Abbreviated passage:

The ksp for lead (II) iodine is 1.3 X 10 ^-3

How many grams of lead (II) iodine exist in .1M of 100 ml of the saturated solution?

The answer simply takes the ksp, finds the # of moles, and converts to grams.

So, my question is what does the 1.3 X 10 ^ -3 represent?

The equation is pBI2 - > PH + 2I

correct? Thus, in a saturated solution, how much of each should exist?

thanks.

 

[Preciouzgeek]

I'm not the best at explaining things, but here it goes lol 😛...

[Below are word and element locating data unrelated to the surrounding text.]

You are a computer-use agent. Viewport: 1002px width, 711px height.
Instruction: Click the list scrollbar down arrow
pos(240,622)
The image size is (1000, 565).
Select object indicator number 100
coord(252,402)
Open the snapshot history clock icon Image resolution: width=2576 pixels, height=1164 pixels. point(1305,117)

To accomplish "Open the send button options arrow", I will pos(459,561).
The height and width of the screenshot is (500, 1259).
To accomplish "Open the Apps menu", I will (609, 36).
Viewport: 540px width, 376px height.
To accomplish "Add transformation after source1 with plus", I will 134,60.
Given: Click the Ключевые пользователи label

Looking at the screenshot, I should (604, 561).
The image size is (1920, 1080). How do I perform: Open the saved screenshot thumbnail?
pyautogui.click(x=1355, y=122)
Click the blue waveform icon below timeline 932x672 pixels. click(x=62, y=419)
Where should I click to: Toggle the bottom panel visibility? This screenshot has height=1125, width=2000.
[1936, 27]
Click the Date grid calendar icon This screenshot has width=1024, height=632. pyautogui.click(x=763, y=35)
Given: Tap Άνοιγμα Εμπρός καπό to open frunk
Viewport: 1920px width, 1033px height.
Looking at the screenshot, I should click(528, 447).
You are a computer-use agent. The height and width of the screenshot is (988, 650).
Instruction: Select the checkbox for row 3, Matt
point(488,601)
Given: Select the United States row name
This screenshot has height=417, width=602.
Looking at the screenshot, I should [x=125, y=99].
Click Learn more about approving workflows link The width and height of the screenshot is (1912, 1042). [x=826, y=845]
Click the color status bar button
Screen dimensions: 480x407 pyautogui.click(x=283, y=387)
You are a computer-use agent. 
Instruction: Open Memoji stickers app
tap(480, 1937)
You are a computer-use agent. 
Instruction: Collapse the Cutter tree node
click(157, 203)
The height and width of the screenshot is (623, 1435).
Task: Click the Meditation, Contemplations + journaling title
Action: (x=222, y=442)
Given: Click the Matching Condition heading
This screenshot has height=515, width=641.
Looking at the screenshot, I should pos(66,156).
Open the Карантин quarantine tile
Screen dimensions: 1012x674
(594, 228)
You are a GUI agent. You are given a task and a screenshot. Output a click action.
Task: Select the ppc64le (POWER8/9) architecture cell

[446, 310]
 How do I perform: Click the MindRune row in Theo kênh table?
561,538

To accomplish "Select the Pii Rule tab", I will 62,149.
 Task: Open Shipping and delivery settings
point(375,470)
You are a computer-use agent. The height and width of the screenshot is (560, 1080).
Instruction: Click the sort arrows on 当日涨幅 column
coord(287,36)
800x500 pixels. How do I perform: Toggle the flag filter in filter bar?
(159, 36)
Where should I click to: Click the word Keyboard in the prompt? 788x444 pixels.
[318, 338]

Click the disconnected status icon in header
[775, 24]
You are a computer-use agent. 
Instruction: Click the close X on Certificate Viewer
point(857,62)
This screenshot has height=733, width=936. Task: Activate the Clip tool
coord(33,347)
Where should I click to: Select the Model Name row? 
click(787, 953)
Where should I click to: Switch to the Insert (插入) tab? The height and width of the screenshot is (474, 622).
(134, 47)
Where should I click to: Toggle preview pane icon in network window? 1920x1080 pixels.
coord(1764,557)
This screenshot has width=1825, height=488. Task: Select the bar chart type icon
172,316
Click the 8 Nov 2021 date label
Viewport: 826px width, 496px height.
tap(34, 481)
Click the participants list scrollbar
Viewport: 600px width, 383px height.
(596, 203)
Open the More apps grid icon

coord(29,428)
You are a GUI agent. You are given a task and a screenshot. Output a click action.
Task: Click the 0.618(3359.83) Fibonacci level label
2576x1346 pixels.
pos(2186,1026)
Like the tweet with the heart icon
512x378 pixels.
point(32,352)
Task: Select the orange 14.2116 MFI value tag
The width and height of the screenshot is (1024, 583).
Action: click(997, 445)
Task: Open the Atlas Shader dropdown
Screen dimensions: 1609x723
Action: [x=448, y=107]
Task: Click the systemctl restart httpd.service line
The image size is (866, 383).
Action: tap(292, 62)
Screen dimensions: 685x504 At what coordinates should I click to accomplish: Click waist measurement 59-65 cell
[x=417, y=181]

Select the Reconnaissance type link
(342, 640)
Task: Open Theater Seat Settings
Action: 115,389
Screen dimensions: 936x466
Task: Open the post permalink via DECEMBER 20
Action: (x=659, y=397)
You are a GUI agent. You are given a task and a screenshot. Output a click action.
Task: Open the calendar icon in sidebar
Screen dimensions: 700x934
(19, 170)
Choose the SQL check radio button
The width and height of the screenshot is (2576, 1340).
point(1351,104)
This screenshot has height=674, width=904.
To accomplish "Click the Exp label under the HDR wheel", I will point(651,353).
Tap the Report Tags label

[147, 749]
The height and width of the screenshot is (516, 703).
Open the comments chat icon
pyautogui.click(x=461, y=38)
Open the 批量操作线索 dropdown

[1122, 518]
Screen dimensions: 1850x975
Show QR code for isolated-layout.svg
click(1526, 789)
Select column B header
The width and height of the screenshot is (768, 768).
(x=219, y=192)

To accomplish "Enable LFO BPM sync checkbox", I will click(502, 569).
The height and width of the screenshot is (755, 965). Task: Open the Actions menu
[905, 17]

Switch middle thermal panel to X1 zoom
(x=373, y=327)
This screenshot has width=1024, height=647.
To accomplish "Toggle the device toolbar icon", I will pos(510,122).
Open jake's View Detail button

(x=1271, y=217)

Ksp is synonymous to Keq, it's used to find solubility equilibrium (when rate of dissociation = precipitation, thus a saturated solution).

Dissociation reaction: (including ions)
PbI2 --> Pb^(2+) + 2I^(-1)

Dissociation reaction: (w/o ions)
PbI2 --> Pb + 2I

As a result:
PbI2 --> Pb + 2I
Ksp = [Pb]
Ksp = [x][2x]^2

If the question were asking for the concentration of Pb or I, it would be x or 2x, respectively.

But, the question is asking for the concentration of PbI2.
Since Ksp = saturation (dissociation = precipitation), PbI2 = Ksp.

That's why in the answer they just converted the Ksp, which is the concentration of PbI2 in M, to grams.

Hope that helped 🙂

 

[liveoak]

is the PbI2 in the solution a precipitate or not?

i guess that's what is tripping me up.

 

[liveoak]

i am a loser. they gave me the solubility, not the ksp. i read it wrong.